Consider a foliation of $\mathbb{R}^2$, say coming from the trajectories of a vector field $X$. Its orbit space (the quotient of $\mathbb{R}^2$ by the relation "lying on the same trajectory") is seldom Hausdorff. Such foliated structures have been intensively studied, and a complete $C^r$-classification is due to Haefliger and Reeb in the case where $X$ is regular on a simply connected region (thanks to the same topological niceness of the plane used in the proof of Bendixon-Poincaré's theorem). Almost any reasonable one-dimensional, simply-connected non-Hausdorff manifold can be realized as the orbit space of a foliation.
The two main sources of non-separability of orbits are:
- Saddle singularities: the stable and unstable (half-)manifolds cannot be separated.
- Limit cycles: the limit cycle cannot be separated from the accumulating trajectories.
I believe that orbits space coming from real-analytic foliations should have a "nicer" structure. I expect also that the work of Kaplan, Haefliger, Reeb dating back from the 40--50's should have been generalized to the analytic setting. Is that so? Is there any special structure / characterization on the (non-Hausdorff) analytic orbits space of a real-analytic planar foliation that I should be aware of (and where can I find it)?

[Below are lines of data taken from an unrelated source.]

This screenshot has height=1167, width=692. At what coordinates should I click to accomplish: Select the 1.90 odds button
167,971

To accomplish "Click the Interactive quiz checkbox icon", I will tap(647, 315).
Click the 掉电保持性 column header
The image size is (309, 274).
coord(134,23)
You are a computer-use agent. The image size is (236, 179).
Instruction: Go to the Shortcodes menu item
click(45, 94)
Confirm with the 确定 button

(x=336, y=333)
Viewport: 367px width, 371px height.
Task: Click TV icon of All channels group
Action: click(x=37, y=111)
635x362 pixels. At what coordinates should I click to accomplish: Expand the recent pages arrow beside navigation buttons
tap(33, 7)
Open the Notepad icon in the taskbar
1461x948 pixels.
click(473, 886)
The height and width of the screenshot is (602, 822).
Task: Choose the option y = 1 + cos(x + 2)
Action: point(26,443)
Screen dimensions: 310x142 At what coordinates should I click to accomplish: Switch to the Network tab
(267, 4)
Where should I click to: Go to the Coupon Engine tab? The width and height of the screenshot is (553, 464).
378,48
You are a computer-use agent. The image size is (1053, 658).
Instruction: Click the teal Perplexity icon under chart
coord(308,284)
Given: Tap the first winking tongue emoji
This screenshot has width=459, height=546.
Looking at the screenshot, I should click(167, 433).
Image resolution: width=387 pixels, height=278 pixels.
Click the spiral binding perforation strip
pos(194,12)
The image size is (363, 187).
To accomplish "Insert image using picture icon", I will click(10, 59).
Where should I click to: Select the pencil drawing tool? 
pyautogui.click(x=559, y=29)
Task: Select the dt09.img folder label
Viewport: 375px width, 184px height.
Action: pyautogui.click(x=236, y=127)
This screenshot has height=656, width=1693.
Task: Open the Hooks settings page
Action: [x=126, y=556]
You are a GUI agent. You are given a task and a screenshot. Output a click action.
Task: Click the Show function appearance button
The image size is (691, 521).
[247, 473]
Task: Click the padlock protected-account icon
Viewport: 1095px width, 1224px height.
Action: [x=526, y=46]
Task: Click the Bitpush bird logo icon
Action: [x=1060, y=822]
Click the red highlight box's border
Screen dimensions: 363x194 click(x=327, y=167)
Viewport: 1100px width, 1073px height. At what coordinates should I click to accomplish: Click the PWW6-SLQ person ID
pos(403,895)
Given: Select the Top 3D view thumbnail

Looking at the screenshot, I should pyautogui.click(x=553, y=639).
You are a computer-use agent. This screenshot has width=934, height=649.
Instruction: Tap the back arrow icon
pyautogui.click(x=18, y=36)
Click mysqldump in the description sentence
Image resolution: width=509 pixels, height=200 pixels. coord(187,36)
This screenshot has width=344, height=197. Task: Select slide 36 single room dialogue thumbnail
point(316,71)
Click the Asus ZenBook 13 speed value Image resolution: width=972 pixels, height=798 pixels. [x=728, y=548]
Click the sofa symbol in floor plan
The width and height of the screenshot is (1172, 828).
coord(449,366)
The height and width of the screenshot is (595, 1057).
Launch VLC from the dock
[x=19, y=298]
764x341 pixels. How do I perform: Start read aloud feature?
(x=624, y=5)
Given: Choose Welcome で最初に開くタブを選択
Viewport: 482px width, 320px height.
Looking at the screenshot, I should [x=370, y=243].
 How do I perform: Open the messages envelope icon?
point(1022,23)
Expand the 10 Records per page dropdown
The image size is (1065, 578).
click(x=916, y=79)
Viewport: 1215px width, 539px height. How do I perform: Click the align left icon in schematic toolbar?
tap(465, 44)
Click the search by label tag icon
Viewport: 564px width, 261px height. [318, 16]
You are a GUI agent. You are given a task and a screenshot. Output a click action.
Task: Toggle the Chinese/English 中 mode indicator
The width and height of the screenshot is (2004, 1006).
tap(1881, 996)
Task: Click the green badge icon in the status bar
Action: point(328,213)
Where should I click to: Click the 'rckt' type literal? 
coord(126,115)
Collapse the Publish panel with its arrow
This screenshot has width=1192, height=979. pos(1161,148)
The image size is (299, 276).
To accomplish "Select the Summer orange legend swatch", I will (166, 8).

A special case of particular interest is where the the vector field $X$ is the realification of a holomorphic vector field on $\mathbb C\simeq \mathbb R^2$. Now there are no limit cycles. The topology of the phase-portrait looks simpler and the orbit space also. Is there any known characterization of the analytic one-dimensional (non-Hausdorff) manifolds that can arise in this very special case?